09/22/16

Dear Journal,

How are you feeling? As for me, I’m fine. Today went by well. I just couldn’t wait to get off work from this job I absolutely hate, though. It’s not the job so much; or maybe it is. It’s a combination of the job and the people. I’m working at a transitional home for veterans, so I deal with a lot of personalities. Dealing with them doesn’t bother me at all. I actually like the veterans. It’s my coworkers and ‘boss’ that are the problem. Sure my heart is not in the job, but at least I’m mostly decent. Long story short, I don’t believe in judging others. You never know what a person is going through.

My coworkers suck. They look down on the clients and treat them badly. They have nothing but negative things to say. On top of that. I have to listen to their constant bitching and complaining all day. Constant bitching and complaining from the clients is about the only thing I don’t care to hear either. Most of the bitching and complaining is about the stupidest shit. I’ve learned to just tune it out and I am learning to do the ‘mega tune out’. I feel like a   prisoner and I am half afraid to look for something else, but I do have my eye open. I’m mainly afraid to go back to working what I went to school for. I’m sure I will figure something out and the right thing will come up. I will just be patient. The only good thing about this job is that it is easy and pretty easy going. I can make my own schedule, really, and it’s hard to get fired or laid off. I know that sounds odd and it’s true. In my normal field, the lay off rate seemed so easy and fast. Permanent jobs are rare and temp jobs are in abundance. I really appreciate my job from this aspect. It’s my coworkers that I don’t like, really. My boss has her own serious issues that I recognize and I feel are disgusting to me.

Anyways, I am home now, and it feels great. I met another girl at the bus stop. I met two girls this week at the bus stop. I’m not desperate, but I am not stupid either. In most cases, any time a girl puts herself in the way for you to talk to her, she is drawn to you in some way. It may not be 100% true, but it is something to look at. A beautiful girl came up to me a few days ago laughing and smiling as she said “excuse me” and asked me for directions(so that means I’m approachable?) She talked to me for about a minute or two about directions and went about her way. I admit that I don’t think I had much room to do pick up there. Maybe I did. With today’s girl, I had plenty of room to do pick up.

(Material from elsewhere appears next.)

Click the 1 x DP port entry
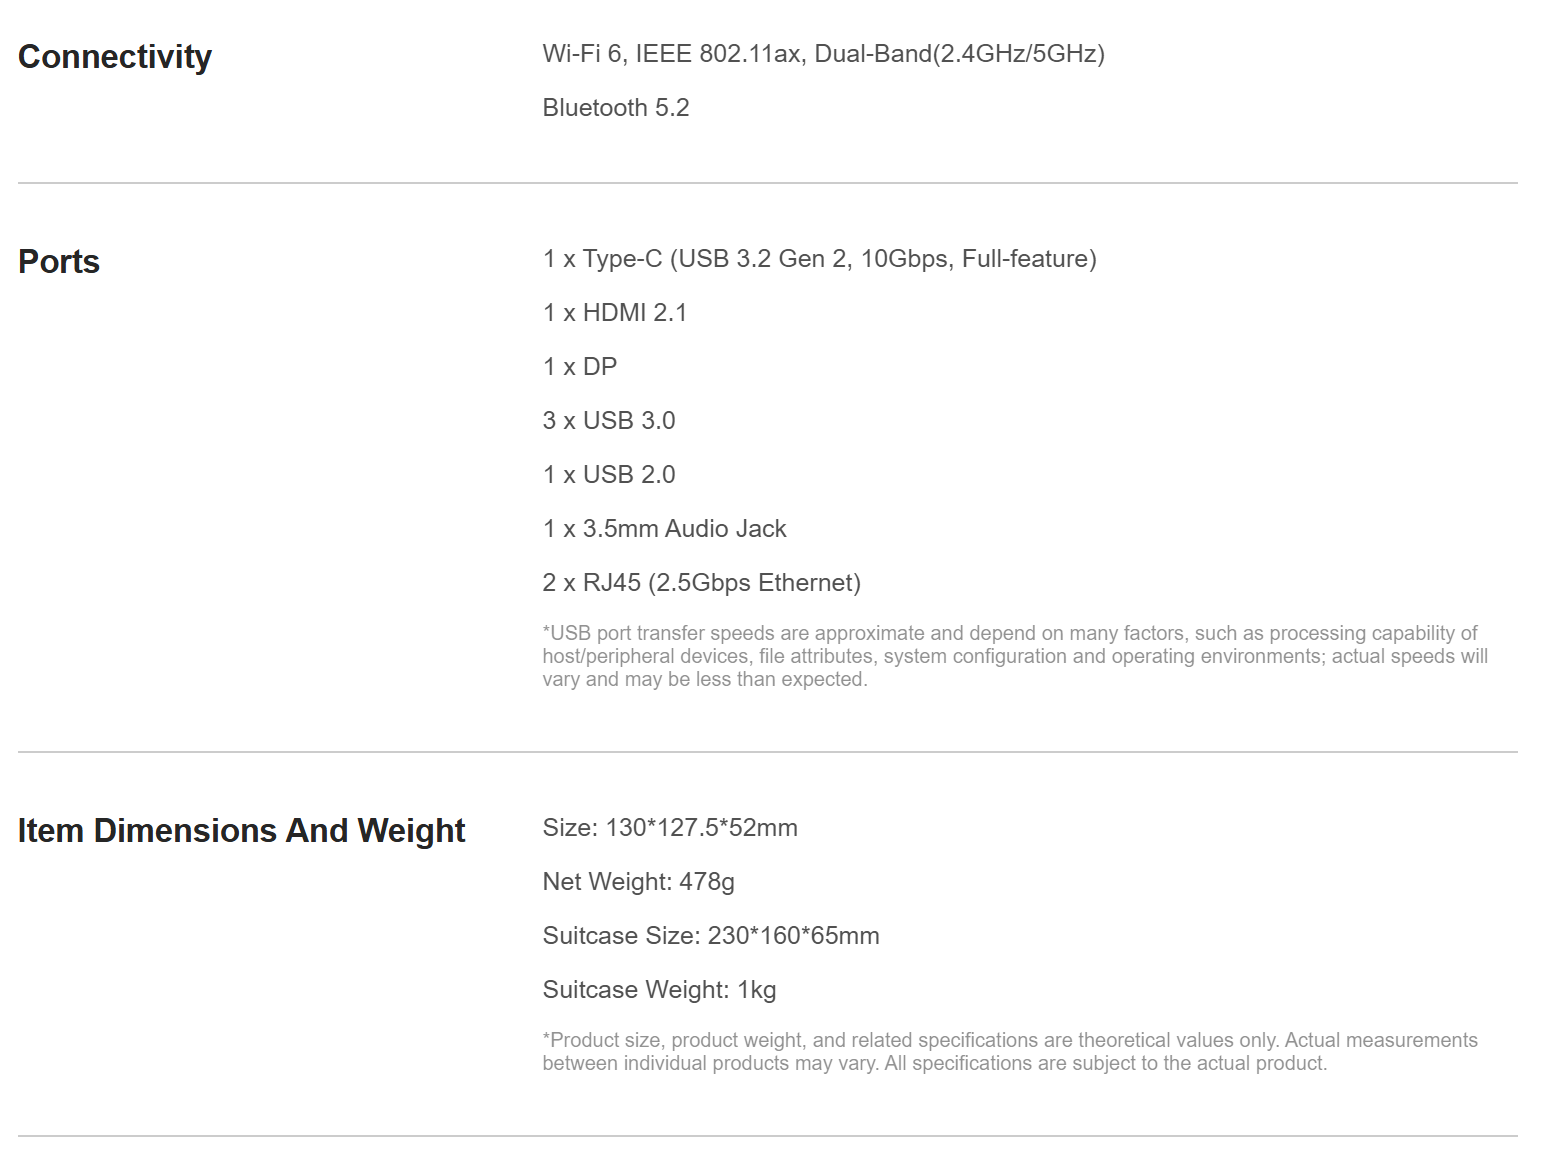Screen dimensions: 1552x1159 pos(580,367)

I noticed her a long time ago as I was waiting for the bus. I was just observing her. I thought that she wasn’t that beautiful, but she was good enough for being a young woman. I only glanced at the time. I ended up sitting next to her after time. I think I noticed her watching me out of my peripheral vision and then she said something. She asked me something about directions. I don’t think she was picking me up. She just wanted to make conversation. I had plenty of room to work my game, though. When she talked to me, I liked her voice. It reminded me of a girl I was about to date before. I really loved her dimples, too. They were pretty and deep. We kept talking and talking and talking, and that’s about it. I tried not to appear flirty. Maybe that was the bad part about the whole thing. I should be more honest with everyone about my feelings. I have so many white lies.

But hey, I wasn’t after a number or anything anyways. I put a halt to my dating for as long as I can manage so that I can study dating and things like that, you know. I’m on my fifth reading of this dating book I have. This guy says to smile at random strangers. I remember when I tried this the first time. I thought it was corny and stupid. Most girls I smiled and said “hi” too looked uncomfortable at that time. They immediately went on guard as if they knew they were being cat called, though they were not. I was learning to smile and speak. Even guys I did it too looked at me weird. These days, I feel like doing that, naturally. Now I notice that before I even put a smile on my face, people smile first and speak and I really like doing that with people. I always smile and give a nod. It’s like I don’t have to act it out. Something about me from that time has changed, so I must be doing something right.

He says to go to the mall and smile and talk to random girls that I am not attracted to. I think I am ready to do that. That shouldn’t be too hard for me.

Another thing that has been on my mind is the authenticity of my personality. Am I real or am I fake? That’s something to dwell upon and write about at another time.

So here I am now. Just taking a break from studying photography via looking up photographers. I really love Terry Ricahrdson’s work. What I see online is different from what I see in his books. Looking at the photos on print are a much much better experience than looking at the photos online.

besides him, and while drinking beers, I’m looking up the following photographer tonight:

Romano Cagnoni

Abbas Attar

Otto steinert

and a few others. I’m observing “intent”

Take Care !

ohh…wait. How dare I forget to write about yesterday’s meditation session and stuff. I meditated for two hours straight. I’m glad I was able to sit through without getting tired and all. It is hard to keep the mind focused one single thing. I will get better at it I am sure. I hope that this will help me in each and every way. I really want meditation to help me to become a better person and a better artist.